== Your instructions ==
Scan the listing below and copy every line holding "will".
○ ○ ○ ○ ○ ○ ○
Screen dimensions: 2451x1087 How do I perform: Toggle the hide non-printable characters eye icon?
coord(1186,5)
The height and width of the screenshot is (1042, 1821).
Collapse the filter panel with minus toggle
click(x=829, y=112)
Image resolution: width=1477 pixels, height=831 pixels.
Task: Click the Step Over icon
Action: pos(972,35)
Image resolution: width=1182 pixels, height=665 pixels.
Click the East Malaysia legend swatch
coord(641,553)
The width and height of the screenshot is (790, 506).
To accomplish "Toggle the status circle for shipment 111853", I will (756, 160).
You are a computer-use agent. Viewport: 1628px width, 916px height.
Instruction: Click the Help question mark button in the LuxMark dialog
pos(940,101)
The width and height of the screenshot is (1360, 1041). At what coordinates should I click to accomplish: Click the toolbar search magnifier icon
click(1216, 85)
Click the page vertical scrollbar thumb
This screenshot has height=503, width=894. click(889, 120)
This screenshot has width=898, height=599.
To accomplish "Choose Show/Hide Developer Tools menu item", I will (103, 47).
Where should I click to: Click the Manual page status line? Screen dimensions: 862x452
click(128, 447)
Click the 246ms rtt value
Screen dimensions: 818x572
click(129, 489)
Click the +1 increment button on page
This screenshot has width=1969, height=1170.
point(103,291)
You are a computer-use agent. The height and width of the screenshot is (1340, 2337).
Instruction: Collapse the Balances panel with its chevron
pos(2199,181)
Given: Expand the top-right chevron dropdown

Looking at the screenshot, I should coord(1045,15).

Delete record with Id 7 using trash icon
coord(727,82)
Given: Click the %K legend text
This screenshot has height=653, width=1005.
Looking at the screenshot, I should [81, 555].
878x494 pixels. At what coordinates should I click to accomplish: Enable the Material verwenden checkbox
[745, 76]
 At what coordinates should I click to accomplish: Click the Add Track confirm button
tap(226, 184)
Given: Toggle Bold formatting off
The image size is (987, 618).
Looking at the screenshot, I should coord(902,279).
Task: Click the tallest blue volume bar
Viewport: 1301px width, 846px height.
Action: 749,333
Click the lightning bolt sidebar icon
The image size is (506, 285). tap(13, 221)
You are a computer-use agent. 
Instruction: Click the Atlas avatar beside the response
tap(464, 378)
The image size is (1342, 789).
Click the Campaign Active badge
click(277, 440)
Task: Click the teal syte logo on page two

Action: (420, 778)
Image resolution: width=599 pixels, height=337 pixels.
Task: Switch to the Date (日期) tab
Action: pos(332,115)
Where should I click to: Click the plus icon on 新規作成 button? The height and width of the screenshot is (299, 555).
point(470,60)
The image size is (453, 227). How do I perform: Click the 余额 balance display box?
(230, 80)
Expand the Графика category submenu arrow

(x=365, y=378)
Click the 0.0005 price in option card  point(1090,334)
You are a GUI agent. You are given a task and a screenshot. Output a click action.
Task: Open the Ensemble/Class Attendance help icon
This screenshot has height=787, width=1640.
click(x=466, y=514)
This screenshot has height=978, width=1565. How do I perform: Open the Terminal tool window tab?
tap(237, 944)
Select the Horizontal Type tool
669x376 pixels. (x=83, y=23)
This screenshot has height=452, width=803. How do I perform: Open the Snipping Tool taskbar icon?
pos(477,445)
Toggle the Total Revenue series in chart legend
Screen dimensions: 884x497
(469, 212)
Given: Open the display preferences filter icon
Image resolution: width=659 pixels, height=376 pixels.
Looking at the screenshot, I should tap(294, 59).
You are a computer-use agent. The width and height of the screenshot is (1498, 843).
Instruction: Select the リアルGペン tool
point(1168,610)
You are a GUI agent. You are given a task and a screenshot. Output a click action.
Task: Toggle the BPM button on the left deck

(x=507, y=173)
○ ○ ○ ○ ○ ○ ○
== Answer to this task ==
To accomplish "Toggle the status circle for shipment 111853", I will (756, 160).
To accomplish "Choose Show/Hide Developer Tools menu item", I will (103, 47).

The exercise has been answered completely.